- [How to complete this task] Go through the data and copy each line that holds "width".

The input START

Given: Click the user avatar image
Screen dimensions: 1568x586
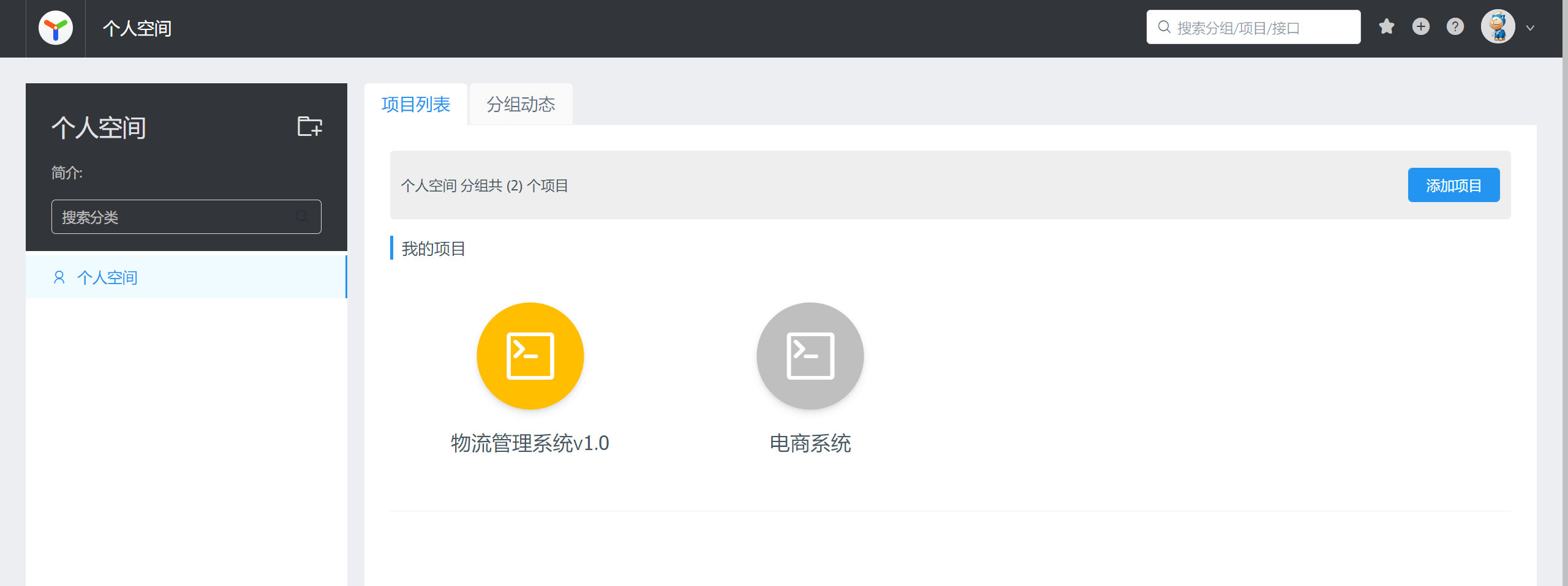Looking at the screenshot, I should pos(1499,26).
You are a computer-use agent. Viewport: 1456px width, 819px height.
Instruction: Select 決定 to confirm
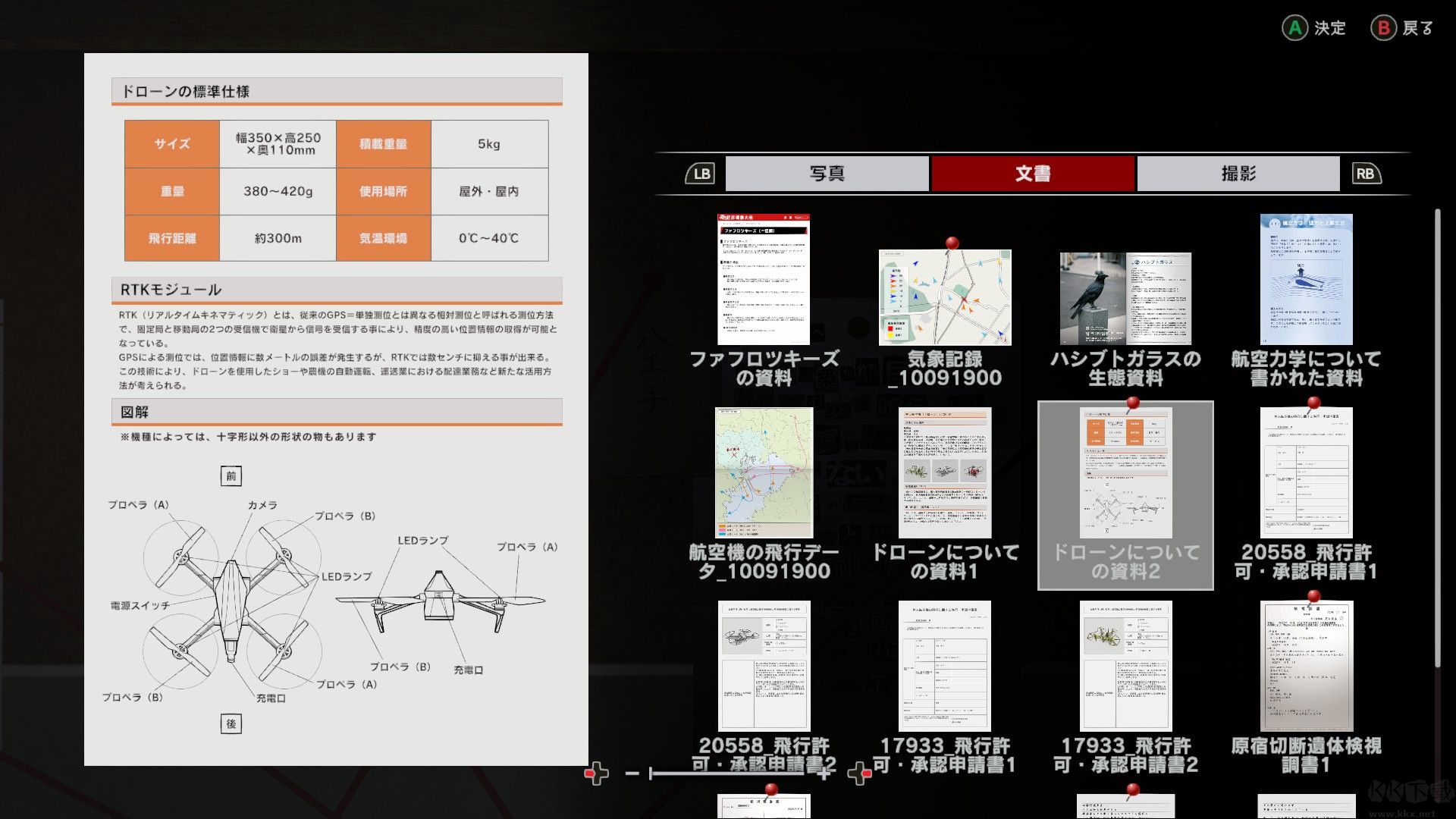click(1329, 28)
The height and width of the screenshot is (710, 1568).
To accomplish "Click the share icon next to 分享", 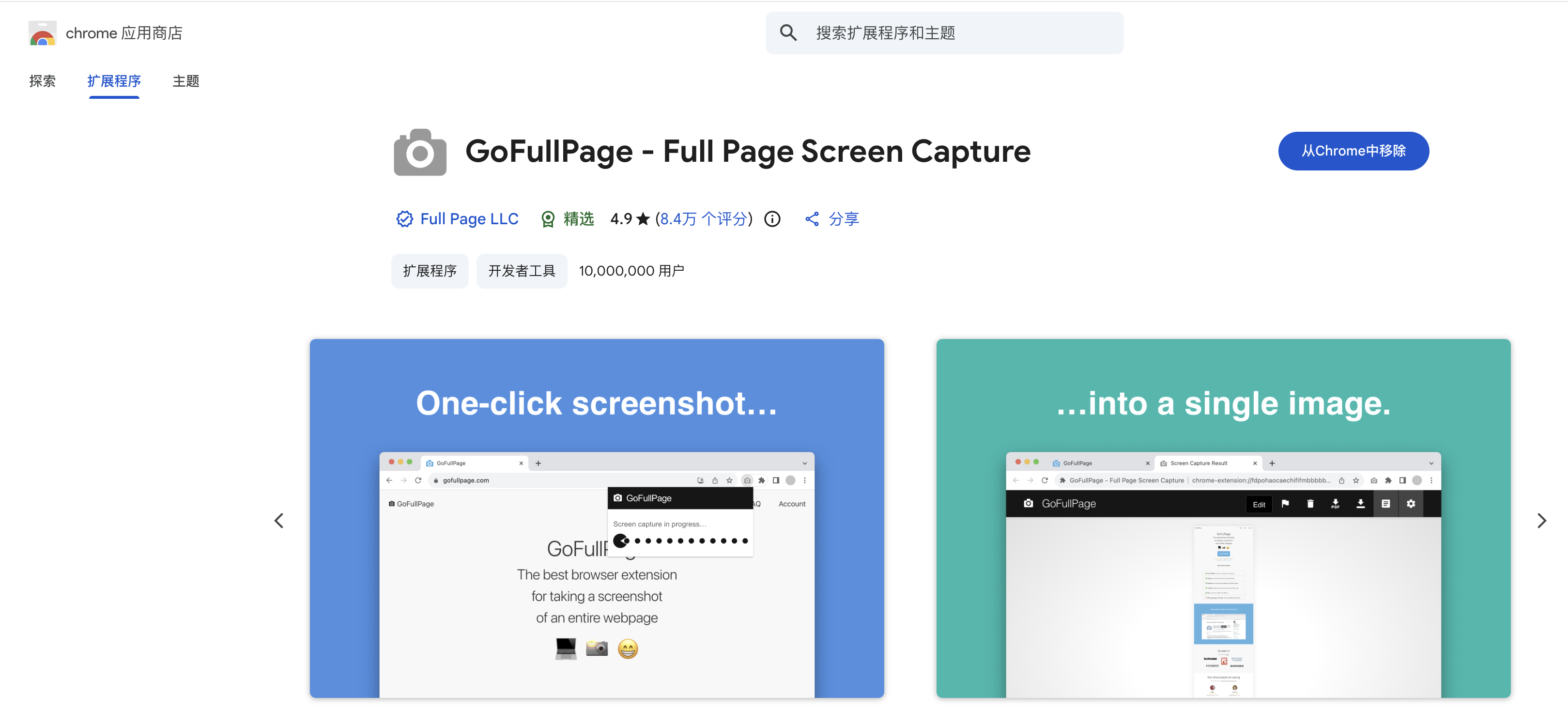I will click(812, 219).
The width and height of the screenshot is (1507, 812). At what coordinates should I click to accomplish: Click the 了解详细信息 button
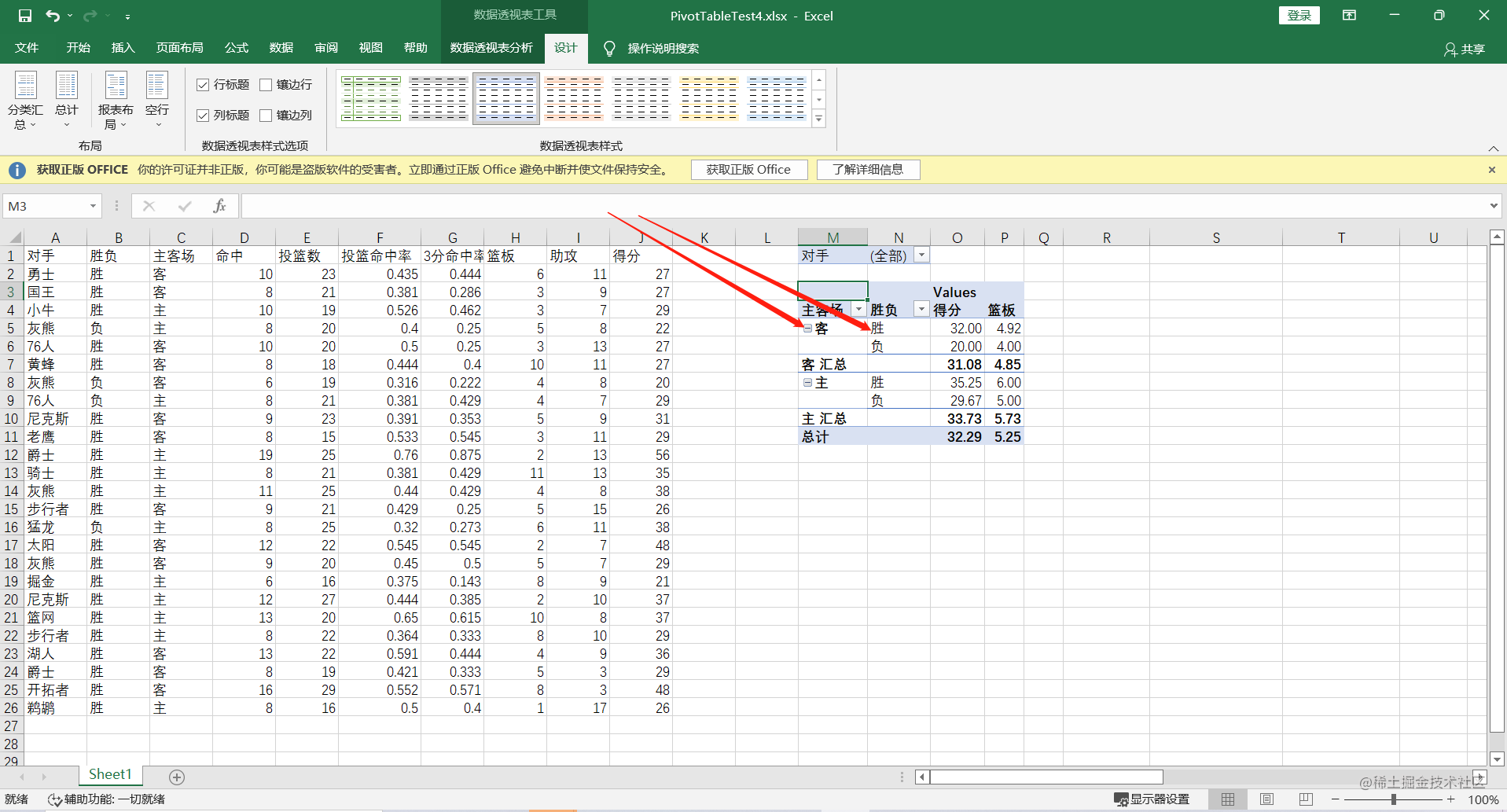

The input END

- [Worked solution]
You are a computer-use agent. Viewport: 1456px width, 819px height.
The height and width of the screenshot is (710, 1568).
The width and height of the screenshot is (1507, 812). At what coordinates should I click to accomplish: Click the 了解详细信息 button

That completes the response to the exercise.